Y las cadenas de suministro complejas dieron como resultado una gran cantidad de catástrofes en las cadenas de producción mucho antes de las crisis mundiales de los últimos años. Piensen en el desastre de Rana Plaza en Bangladesh en 2013, en el que una fábrica que producía ropa para varias marcas globales (que no tenían idea del riesgo en sus cadenas de suministro) se derrumbó y mató a más de 1100 personas. Mientras tanto, el libre comercio en sí mismo, que se suponía que fomentaría la paz entre las naciones, se convirtió en un sistema para ser manipulado por las naciones mercantilistas y las autocracias dirigidas por el estado, lo que resultó en profundas divisiones políticas dentro y fuera de los países.
Afortunadamente, el péndulo de la economía política finalmente vuelve a oscilar, y las filosofías que han sobrevivido a su utilidad dan paso a otras nuevas.
Los cambios sísmicos en la agenda socioeconómica son raros y transformadores. Ahora estamos pasando por un cambio así. El mundo está comenzando a restablecerse, no a la «normalidad» de los modelos económicos neoliberales convencionales, sino a una nueva normalidad. Hay un replanteamiento en los círculos políticos, empresariales y académicos sobre cuál es el equilibrio correcto entre lo global y lo local.

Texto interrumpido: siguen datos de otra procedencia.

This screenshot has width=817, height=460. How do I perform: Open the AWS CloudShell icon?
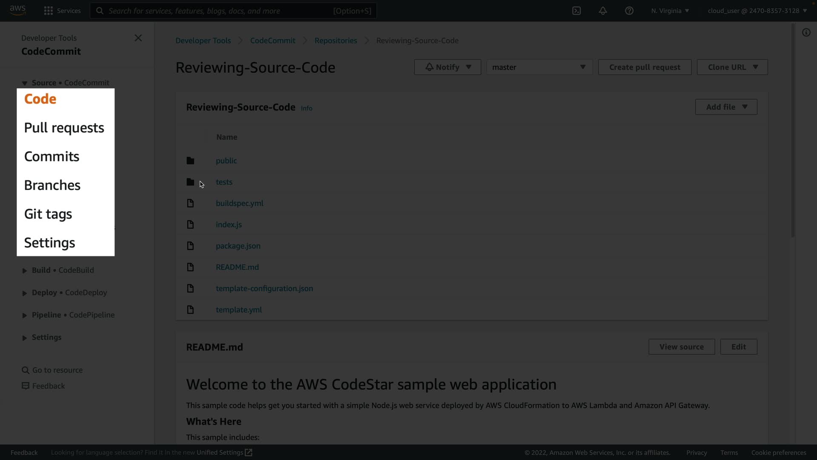coord(577,11)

La política comercial está cambiando para considerar mejor los estándares laborales y ambientales, entendiendo que lo barato no siempre es barato si los productos degradan el medio ambiente o se fabrican con las manos diminutas de un niño.
También hay un replanteamiento del comercio de servicios digitales para tener en cuenta la privacidad y los valores liberales. (¿Realmente queremos que nuestros datos personales sean entregados a las grandes tecnológícas o a los grandes estados de vigilancia como China?) Las cadenas de suministro se están acortando no solo por la geopolítica sino también por las nuevas tecnologías (como la agricultura descentralizada y la impresión 3D) que están haciendo posible concentrar la producción y el consumo más cerca de casa.

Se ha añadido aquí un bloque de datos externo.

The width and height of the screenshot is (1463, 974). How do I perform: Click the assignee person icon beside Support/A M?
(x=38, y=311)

¿Y ahora qué? ¿Cómo podemos asegurarnos de que la globalización económica no vuelva a adelantarse demasiado a la política nacional? ¿Y cómo podemos arreglar las cosas de una manera que no resulte en un proteccionismo al estilo de la década de 1930 o en un falso ataque de nostalgia por una época pasada?
Todavía no tenemos una nueva teoría de campo unificado para el mundo posneoliberal. Pero eso no significa que no debamos seguir cuestionando la vieja filosofía. Uno de los mitos neoliberales más persistentes era que el mundo era plano y que los intereses nacionales jugarían un papel secundario frente a los mercados globales. Los últimos años han echado a perder esa idea. Depende de quienes se preocupan por la democracia liberal crear un nuevo sistema que equilibre mejor los intereses locales y globales.»
Rana Foroohar
Comentario de AgendAR:
Este artículo trae mucho para reflexionar y debatir. Aquí sólo me interesa remarcar un párrafo: «Incluso antes de la pandemia y la guerra en Ucrania, los precios de las cosas que nos hacen de clase media, desde la vivienda hasta la educación y la atención médica, estaban aumentando mucho más rápido que los salarios».

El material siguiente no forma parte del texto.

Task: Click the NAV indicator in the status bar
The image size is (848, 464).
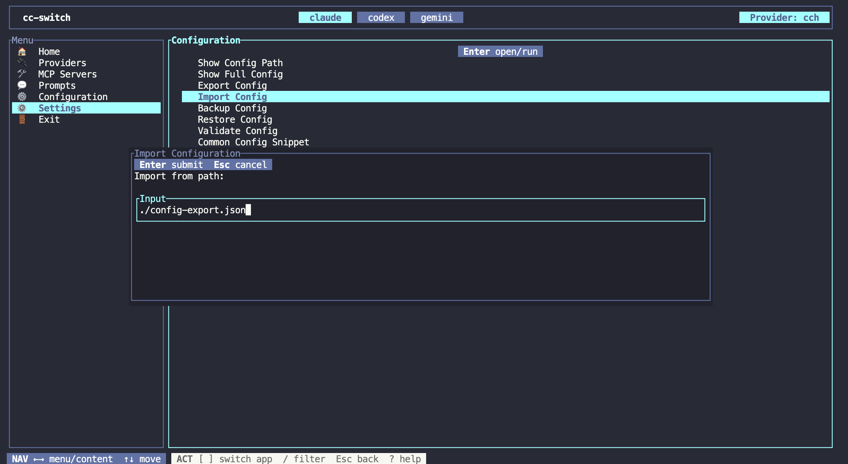Action: [20, 459]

Muy cierto, y lo que señala abarca mucho más que los salarios, y la etapa posterior a la crisis de 2008. La economía global, a partir de los ´70 del siglo pasado, hizo accesibles para grandes mayorías bienes de consumo desde celulares a zapatillas deportivas.
Pero aquellos que eran símbolos de las clases medias tradicionales, un empleo estable, el acceso a la casa propia, una atención médica personalizada, se han ido volviendo más lejanos.